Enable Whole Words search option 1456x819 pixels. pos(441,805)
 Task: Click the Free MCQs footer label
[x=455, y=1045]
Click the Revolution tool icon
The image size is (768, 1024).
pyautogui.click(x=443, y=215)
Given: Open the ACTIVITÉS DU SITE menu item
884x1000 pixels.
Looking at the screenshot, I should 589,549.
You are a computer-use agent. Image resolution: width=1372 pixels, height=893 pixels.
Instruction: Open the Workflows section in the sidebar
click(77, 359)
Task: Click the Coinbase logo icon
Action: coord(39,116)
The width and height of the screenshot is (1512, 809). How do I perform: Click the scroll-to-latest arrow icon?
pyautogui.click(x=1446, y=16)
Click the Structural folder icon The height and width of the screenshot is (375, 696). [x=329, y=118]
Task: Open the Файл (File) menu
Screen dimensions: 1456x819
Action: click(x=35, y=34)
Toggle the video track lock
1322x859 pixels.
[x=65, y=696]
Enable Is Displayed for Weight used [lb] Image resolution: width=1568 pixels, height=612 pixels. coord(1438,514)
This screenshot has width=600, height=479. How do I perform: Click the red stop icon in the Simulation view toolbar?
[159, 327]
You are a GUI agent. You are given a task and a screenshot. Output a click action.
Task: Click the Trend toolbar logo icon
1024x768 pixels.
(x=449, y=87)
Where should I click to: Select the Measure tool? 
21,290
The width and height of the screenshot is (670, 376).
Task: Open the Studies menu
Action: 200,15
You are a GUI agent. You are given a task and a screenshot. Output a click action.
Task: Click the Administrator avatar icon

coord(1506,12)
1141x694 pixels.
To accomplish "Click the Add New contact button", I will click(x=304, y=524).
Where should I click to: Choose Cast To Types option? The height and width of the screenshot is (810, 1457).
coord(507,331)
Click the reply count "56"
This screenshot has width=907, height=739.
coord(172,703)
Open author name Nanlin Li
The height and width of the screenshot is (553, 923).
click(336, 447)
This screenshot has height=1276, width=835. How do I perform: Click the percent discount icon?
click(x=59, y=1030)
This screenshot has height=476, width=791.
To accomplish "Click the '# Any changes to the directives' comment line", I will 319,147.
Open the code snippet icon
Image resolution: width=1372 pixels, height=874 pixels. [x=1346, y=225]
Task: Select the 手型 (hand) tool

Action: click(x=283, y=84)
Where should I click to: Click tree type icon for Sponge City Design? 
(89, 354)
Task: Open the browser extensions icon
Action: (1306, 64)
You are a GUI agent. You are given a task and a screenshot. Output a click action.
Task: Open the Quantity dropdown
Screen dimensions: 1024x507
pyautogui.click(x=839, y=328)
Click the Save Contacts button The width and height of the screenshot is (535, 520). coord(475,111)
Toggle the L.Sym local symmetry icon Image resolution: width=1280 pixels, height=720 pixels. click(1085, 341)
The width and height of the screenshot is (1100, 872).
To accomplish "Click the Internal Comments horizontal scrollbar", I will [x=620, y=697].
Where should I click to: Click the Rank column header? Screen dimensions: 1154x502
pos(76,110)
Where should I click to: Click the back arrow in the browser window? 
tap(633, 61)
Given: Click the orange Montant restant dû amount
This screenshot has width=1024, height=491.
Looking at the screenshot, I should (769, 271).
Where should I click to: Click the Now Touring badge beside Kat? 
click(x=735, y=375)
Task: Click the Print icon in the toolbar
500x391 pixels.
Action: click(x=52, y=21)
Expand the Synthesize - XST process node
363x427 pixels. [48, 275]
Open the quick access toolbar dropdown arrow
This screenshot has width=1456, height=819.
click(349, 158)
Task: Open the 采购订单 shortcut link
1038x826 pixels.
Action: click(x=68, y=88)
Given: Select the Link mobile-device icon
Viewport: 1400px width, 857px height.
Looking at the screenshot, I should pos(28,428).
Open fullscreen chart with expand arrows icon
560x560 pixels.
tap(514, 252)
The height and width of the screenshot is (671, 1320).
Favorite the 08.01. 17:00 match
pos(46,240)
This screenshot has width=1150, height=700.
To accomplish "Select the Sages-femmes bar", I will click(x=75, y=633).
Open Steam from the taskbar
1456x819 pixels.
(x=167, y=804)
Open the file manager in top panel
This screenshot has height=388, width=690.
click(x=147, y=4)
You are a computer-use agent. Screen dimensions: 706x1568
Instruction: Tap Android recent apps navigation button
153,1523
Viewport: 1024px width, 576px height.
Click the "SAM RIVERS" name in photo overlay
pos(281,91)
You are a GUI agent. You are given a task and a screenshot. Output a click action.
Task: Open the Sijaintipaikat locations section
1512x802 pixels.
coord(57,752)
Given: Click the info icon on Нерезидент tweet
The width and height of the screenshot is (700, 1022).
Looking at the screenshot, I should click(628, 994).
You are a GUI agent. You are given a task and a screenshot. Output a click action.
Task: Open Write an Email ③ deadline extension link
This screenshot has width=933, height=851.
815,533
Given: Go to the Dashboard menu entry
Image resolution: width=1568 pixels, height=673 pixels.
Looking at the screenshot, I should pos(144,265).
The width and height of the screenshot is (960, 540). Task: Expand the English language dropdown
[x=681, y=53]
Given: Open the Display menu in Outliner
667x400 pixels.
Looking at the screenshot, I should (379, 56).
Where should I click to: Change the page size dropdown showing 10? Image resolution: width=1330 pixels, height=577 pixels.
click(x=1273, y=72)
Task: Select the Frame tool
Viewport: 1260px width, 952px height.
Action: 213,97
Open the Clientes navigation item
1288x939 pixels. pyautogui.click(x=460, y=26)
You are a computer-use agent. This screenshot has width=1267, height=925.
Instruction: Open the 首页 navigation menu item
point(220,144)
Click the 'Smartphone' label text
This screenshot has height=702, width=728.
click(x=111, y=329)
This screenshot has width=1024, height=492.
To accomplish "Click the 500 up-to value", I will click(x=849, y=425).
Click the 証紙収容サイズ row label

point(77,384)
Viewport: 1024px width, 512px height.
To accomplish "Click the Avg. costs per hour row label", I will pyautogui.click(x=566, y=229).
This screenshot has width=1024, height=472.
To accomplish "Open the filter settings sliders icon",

++++++++++

▶ **What to work on**: Copy every one of the entries above exactly as it appears, line by line, from the first to the last.

▶ **Completed task**:
Enable Whole Words search option 1456x819 pixels. pos(441,805)
 Task: Click the Free MCQs footer label
[x=455, y=1045]
Click the Revolution tool icon
The image size is (768, 1024).
pyautogui.click(x=443, y=215)
Given: Open the ACTIVITÉS DU SITE menu item
884x1000 pixels.
Looking at the screenshot, I should 589,549.
You are a computer-use agent. Image resolution: width=1372 pixels, height=893 pixels.
Instruction: Open the Workflows section in the sidebar
click(77, 359)
Task: Click the Coinbase logo icon
Action: coord(39,116)
The width and height of the screenshot is (1512, 809). How do I perform: Click the scroll-to-latest arrow icon?
pyautogui.click(x=1446, y=16)
Click the Structural folder icon The height and width of the screenshot is (375, 696). [x=329, y=118]
Task: Open the Файл (File) menu
Screen dimensions: 1456x819
Action: click(x=35, y=34)
Toggle the video track lock
1322x859 pixels.
[x=65, y=696]
Enable Is Displayed for Weight used [lb] Image resolution: width=1568 pixels, height=612 pixels. coord(1438,514)
This screenshot has width=600, height=479. How do I perform: Click the red stop icon in the Simulation view toolbar?
[159, 327]
You are a GUI agent. You are given a task and a screenshot. Output a click action.
Task: Click the Trend toolbar logo icon
1024x768 pixels.
(x=449, y=87)
Where should I click to: Select the Measure tool? 
21,290
The width and height of the screenshot is (670, 376).
Task: Open the Studies menu
Action: 200,15
You are a GUI agent. You are given a task and a screenshot. Output a click action.
Task: Click the Administrator avatar icon

coord(1506,12)
1141x694 pixels.
To accomplish "Click the Add New contact button", I will click(x=304, y=524).
Where should I click to: Choose Cast To Types option? The height and width of the screenshot is (810, 1457).
coord(507,331)
Click the reply count "56"
This screenshot has width=907, height=739.
coord(172,703)
Open author name Nanlin Li
The height and width of the screenshot is (553, 923).
click(336, 447)
This screenshot has height=1276, width=835. How do I perform: Click the percent discount icon?
click(x=59, y=1030)
This screenshot has height=476, width=791.
To accomplish "Click the '# Any changes to the directives' comment line", I will 319,147.
Open the code snippet icon
Image resolution: width=1372 pixels, height=874 pixels. [x=1346, y=225]
Task: Select the 手型 (hand) tool

Action: click(x=283, y=84)
Where should I click to: Click tree type icon for Sponge City Design? 
(89, 354)
Task: Open the browser extensions icon
Action: (1306, 64)
You are a GUI agent. You are given a task and a screenshot. Output a click action.
Task: Open the Quantity dropdown
Screen dimensions: 1024x507
pyautogui.click(x=839, y=328)
Click the Save Contacts button The width and height of the screenshot is (535, 520). coord(475,111)
Toggle the L.Sym local symmetry icon Image resolution: width=1280 pixels, height=720 pixels. click(1085, 341)
The width and height of the screenshot is (1100, 872).
To accomplish "Click the Internal Comments horizontal scrollbar", I will [x=620, y=697].
Where should I click to: Click the Rank column header? Screen dimensions: 1154x502
pos(76,110)
Where should I click to: Click the back arrow in the browser window? 
tap(633, 61)
Given: Click the orange Montant restant dû amount
This screenshot has width=1024, height=491.
Looking at the screenshot, I should (769, 271).
Where should I click to: Click the Now Touring badge beside Kat? 
click(x=735, y=375)
Task: Click the Print icon in the toolbar
500x391 pixels.
Action: click(x=52, y=21)
Expand the Synthesize - XST process node
363x427 pixels. [48, 275]
Open the quick access toolbar dropdown arrow
This screenshot has width=1456, height=819.
click(349, 158)
Task: Open the 采购订单 shortcut link
1038x826 pixels.
Action: click(x=68, y=88)
Given: Select the Link mobile-device icon
Viewport: 1400px width, 857px height.
Looking at the screenshot, I should pos(28,428).
Open fullscreen chart with expand arrows icon
560x560 pixels.
tap(514, 252)
The height and width of the screenshot is (671, 1320).
Favorite the 08.01. 17:00 match
pos(46,240)
This screenshot has width=1150, height=700.
To accomplish "Select the Sages-femmes bar", I will click(x=75, y=633).
Open Steam from the taskbar
1456x819 pixels.
(x=167, y=804)
Open the file manager in top panel
This screenshot has height=388, width=690.
click(x=147, y=4)
You are a computer-use agent. Screen dimensions: 706x1568
Instruction: Tap Android recent apps navigation button
153,1523
Viewport: 1024px width, 576px height.
Click the "SAM RIVERS" name in photo overlay
pos(281,91)
You are a GUI agent. You are given a task and a screenshot. Output a click action.
Task: Open the Sijaintipaikat locations section
1512x802 pixels.
coord(57,752)
Given: Click the info icon on Нерезидент tweet
The width and height of the screenshot is (700, 1022).
Looking at the screenshot, I should click(628, 994).
You are a GUI agent. You are given a task and a screenshot. Output a click action.
Task: Open Write an Email ③ deadline extension link
This screenshot has width=933, height=851.
815,533
Given: Go to the Dashboard menu entry
Image resolution: width=1568 pixels, height=673 pixels.
Looking at the screenshot, I should pos(144,265).
The width and height of the screenshot is (960, 540). Task: Expand the English language dropdown
[x=681, y=53]
Given: Open the Display menu in Outliner
667x400 pixels.
Looking at the screenshot, I should (379, 56).
Where should I click to: Change the page size dropdown showing 10? Image resolution: width=1330 pixels, height=577 pixels.
click(x=1273, y=72)
Task: Select the Frame tool
Viewport: 1260px width, 952px height.
Action: 213,97
Open the Clientes navigation item
1288x939 pixels. pyautogui.click(x=460, y=26)
You are a computer-use agent. This screenshot has width=1267, height=925.
Instruction: Open the 首页 navigation menu item
point(220,144)
Click the 'Smartphone' label text
This screenshot has height=702, width=728.
click(x=111, y=329)
This screenshot has width=1024, height=492.
To accomplish "Click the 500 up-to value", I will click(x=849, y=425).
Click the 証紙収容サイズ row label

point(77,384)
Viewport: 1024px width, 512px height.
To accomplish "Click the Avg. costs per hour row label", I will pyautogui.click(x=566, y=229).
This screenshot has width=1024, height=472.
To accomplish "Open the filter settings sliders icon",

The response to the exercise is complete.